Founded in 2001, Fall River’s Millstone Medical has been growing ever since. Nine years after its founding, it expanded to a new, 40,000-square-foot space in the city, complete with a clean room.

By 2015 it needed more space and had expanded again, serving medical-device manufacturers with services such as clean-room packaging, finished-goods distribution and medical-device-specific warehousing solutions.

Another expansion is now underway, one that will add about 4,500 square feet of mechanical inspection space, 31,000 feet of warehouse space and 6,000 square feet of kitting space. General Manager Tom Williams spoke with PBN about the expansion. 

 

- Advertisement -

PBN: What is the status of construction for the Fall River building?

WILLIAMS: The new Fall River building will be weather-tight before Thanksgiving and will be operational in mid-May 2020.

PBN: You said in a press release announcing the start of construction the new facility would help in attracting and retaining employees. How so?

WILLIAMS: We look forward to the new building creating more of a campus feel for all Millstone employees. The building will feature more-modern, open-concept features with a medium-term plan to include a fitness center. Our goal is to enhance our facilities to improve the lives and workdays of our employees across the board.

PBN: About 100 jobs are expected to be added after the new building is up. What will most of those roles be?

WILLIAMS: The opportunities created by this growth will vary across job functions, from entry to senior level. The growth and demand are driven by the consistent increase in volume and program growth of our medical-device manufacturer partners.
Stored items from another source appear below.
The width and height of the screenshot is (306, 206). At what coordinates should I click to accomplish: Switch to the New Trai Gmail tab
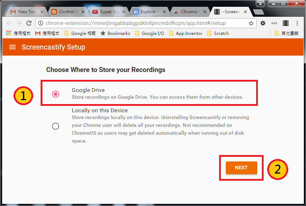[x=24, y=12]
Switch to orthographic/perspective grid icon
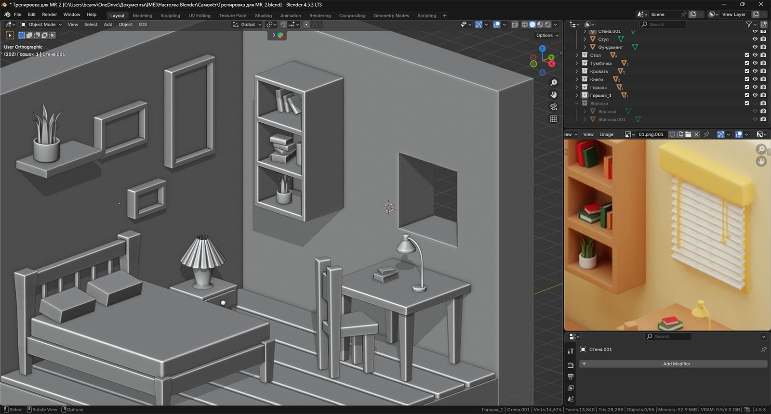The width and height of the screenshot is (771, 414). click(554, 119)
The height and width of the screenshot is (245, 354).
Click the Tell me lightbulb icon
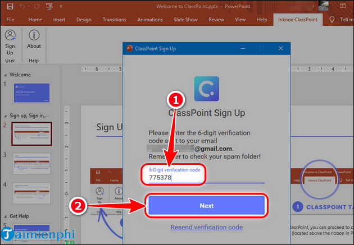pyautogui.click(x=332, y=20)

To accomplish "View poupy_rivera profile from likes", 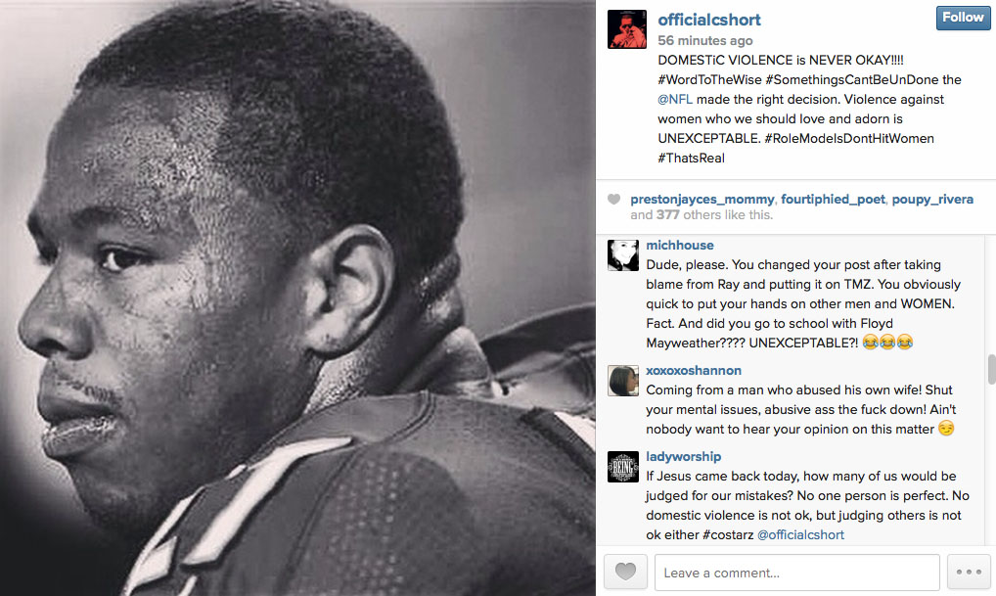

PBN: In what area has the company seen the most growth lately and why?

WILLIAMS: Clean-room packaging has been the predominate driver of our growth for the past few years due to shifts in the delivery model of orthopedic devices to hospitals, as well as the European Medical Device Regulation push to increase medical-device safety in that market.

PBN: What do you think is the biggest myth about the medical-device-maker services companies such as Millstone?

WILLIAMS: The concept of outsourcing often carries a negative connotation – with an assumption that you don’t get the same high level of quality that you would if you did the work in-house. This would be the greatest myth about companies [such as] Millstone. We not only have to abide to our own standards but to those of 50-plus device companies as well, including some of the top 10 orthopedic companies in the world.

Susan Shalhoub is a PBN contributing writer.